### Activity
Please print the entries exactly, omitting each image.

### Recorded data
[Start of section]
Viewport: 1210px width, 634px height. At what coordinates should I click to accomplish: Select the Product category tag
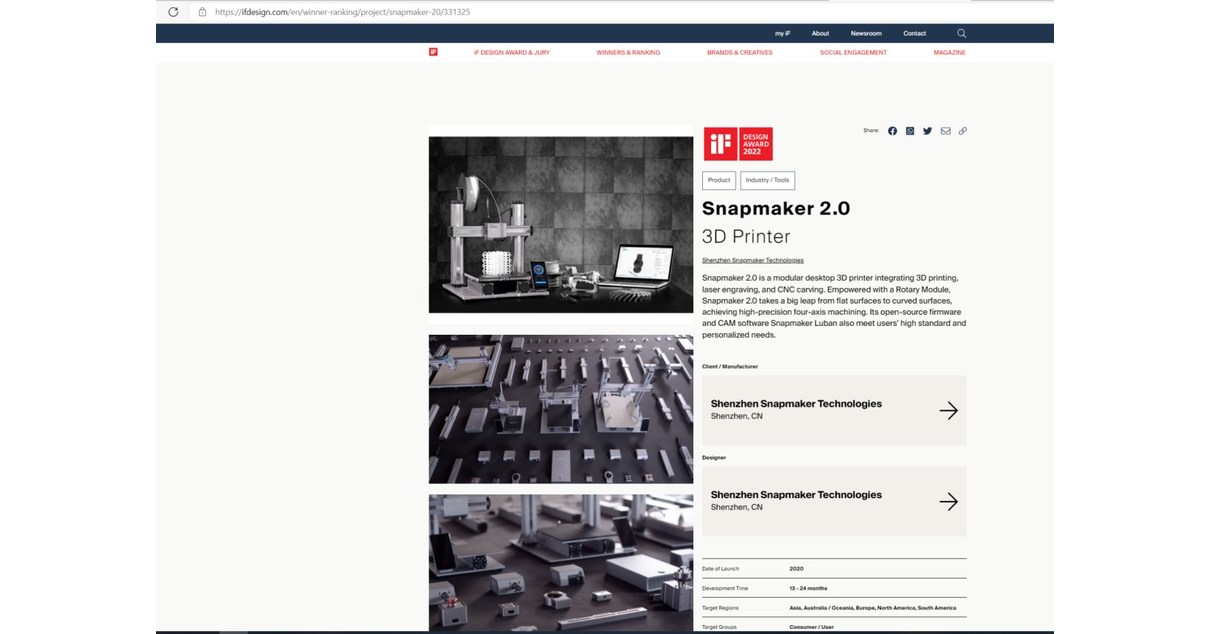click(718, 180)
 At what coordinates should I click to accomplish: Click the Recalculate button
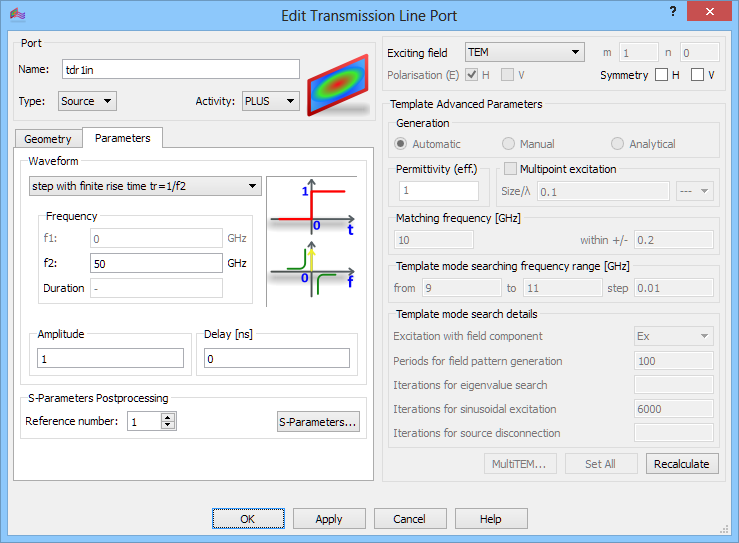point(682,464)
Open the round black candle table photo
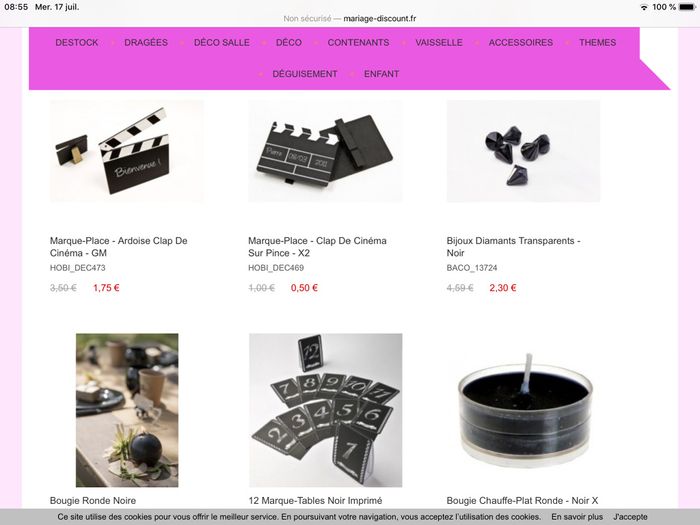The height and width of the screenshot is (525, 700). [x=127, y=410]
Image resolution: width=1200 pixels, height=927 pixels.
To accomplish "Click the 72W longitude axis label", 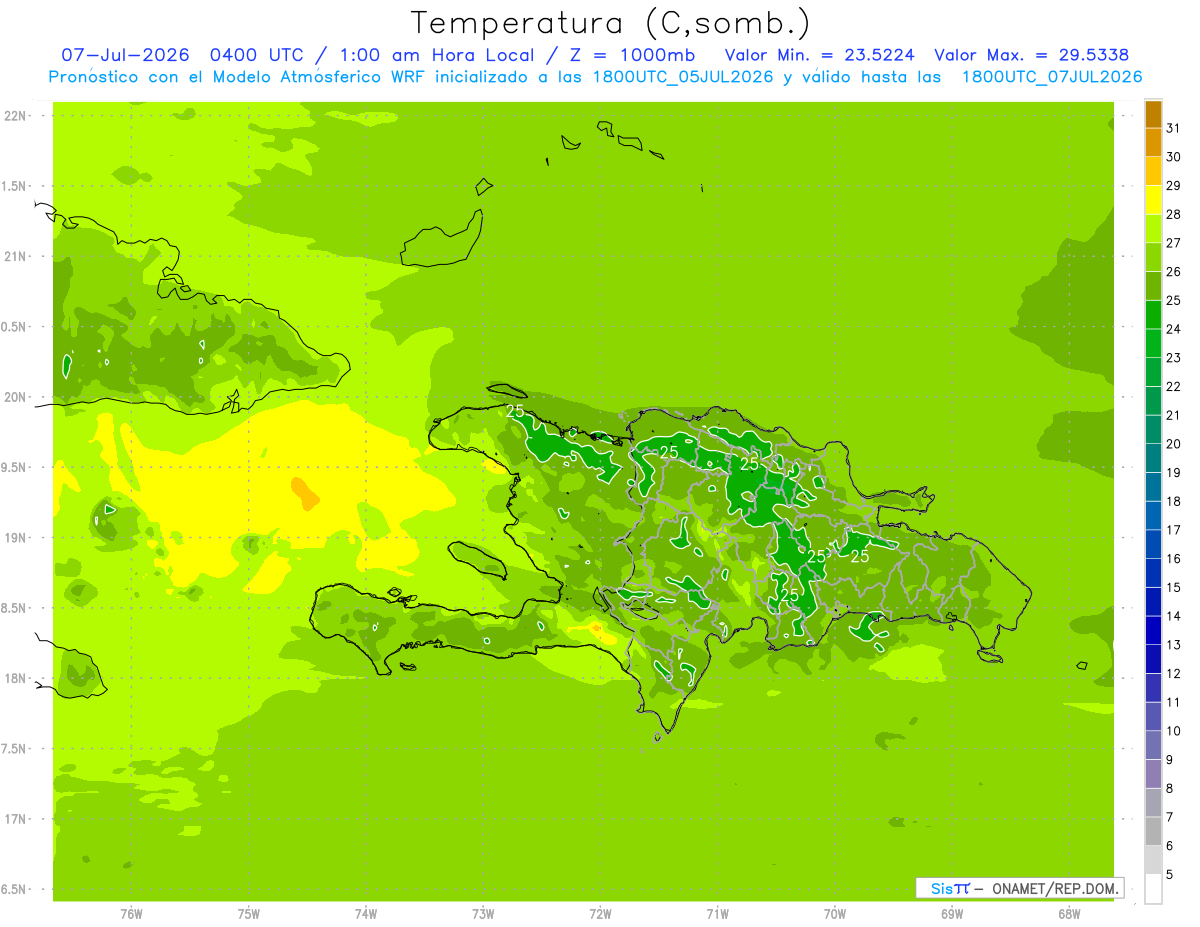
[End of section]
### Exercise response
Viewport: 1210px width, 634px height. At what coordinates should I click to accomplish: Select the Product category tag
click(718, 180)
 At what coordinates should I click to accomplish: Click the Recalculate button
point(682,464)
Open the round black candle table photo
The height and width of the screenshot is (525, 700). [x=127, y=410]
Image resolution: width=1200 pixels, height=927 pixels.
To accomplish "Click the 72W longitude axis label", 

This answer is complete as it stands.